FM Belfast Konzert in Berlin: Island hat wahnsinnigen Electro-Pop zu bieten

Isländer mit langen Bärten und langen Haaren sind meisterhaft an Sythesizern und Sound Machines. Am gestrigen Mittwoch waren wir auf investigativer Recherche im Astra und haben eins der abgefahrensten Konzerte seit Langem erlebt.

Mittwoch Abend, halb acht, eine isländische Electro-Pop-Gruppe spielt im Astra. Hin!
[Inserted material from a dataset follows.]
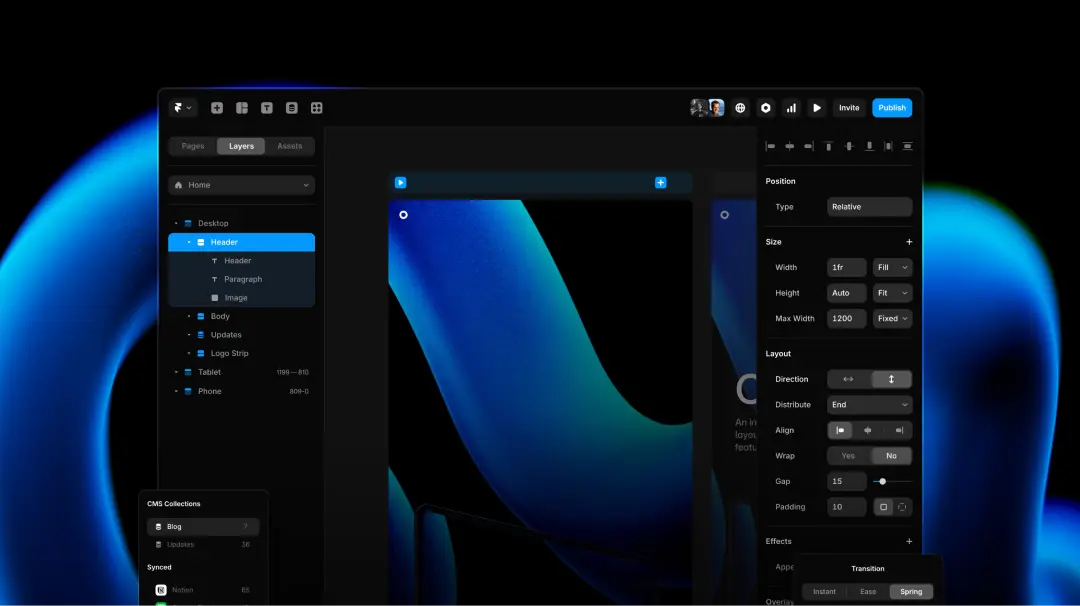Open the CMS database icon in toolbar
Irgendetwas ist anders an diesem Abend, ein Türsteher durchwühlt meinen Rucksack und zieht ein Buch heraus: „Is das gut?“. Wir kommen ins Gespräch, dann darf ich passieren. Es nieselt, der Hof ist nur sporadisch beleuchtet, eine große Ratte huscht an uns vorbei. Wir haben nichts, womit wir sie füttern könnten. Nicht einmal Wasser. Wir bestellen uns zwei kleine Selters am Tresen und nehmen die anderen Gäste unter die Lupe: Yep, wir sind mit Abstand die Jüngsten. Einige Studenten, Anzugträger und eine Frau, die aussieht wie meine Mutter. Sie war es nicht, habe ich überprüft.
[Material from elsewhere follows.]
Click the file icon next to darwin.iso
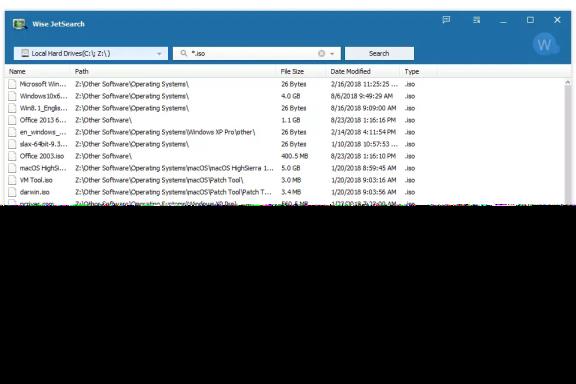 pyautogui.click(x=12, y=192)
Plötzlich tönt von der Bühne ein hoher, beinahe schriller Ton. Ein bärtiger Mann mit voluminöser Stimme, die an die des Frontsängers von „Depeche Mode“ erinnert, steht auf der Bühne. Er singt zu Beats, die aus den 80er Jahren zu stammen scheinen. Irgendwie klingt es trotzdem sehr modern. Zwei weitere Isländer mit langen Haaren drehen an Knöpfen von elektronischen Soundsystemen und spielen mit Synthesizern. Der Sänger hebt mehrmals mit einer mystischen Geste die Arme, um das Publikum zum Mitmachen zu bewegen. Vier Leute beginnen zu klatschen, einer gegen den Takt. Beim letzten Song reißt sich der Bärtige das Hemd vom Leib und steigt mit weiteren geheimnisvollen Bewegungen nach unten zum Publikum. Die Menge bildet einen Pfad, unsicher, was das soll. Er singt das Lied zu Ende und dreht eine Runde, in der er alle abklatscht, die ihm die Hand hinhalten. Nicht sehr viele. Nach nur 45 Minuten ist Schluss. Wir schauen uns entgeistert an: „Das war's?!“ Wir schlurfen Richtung Garderobe und machen unserer Unmut Luft.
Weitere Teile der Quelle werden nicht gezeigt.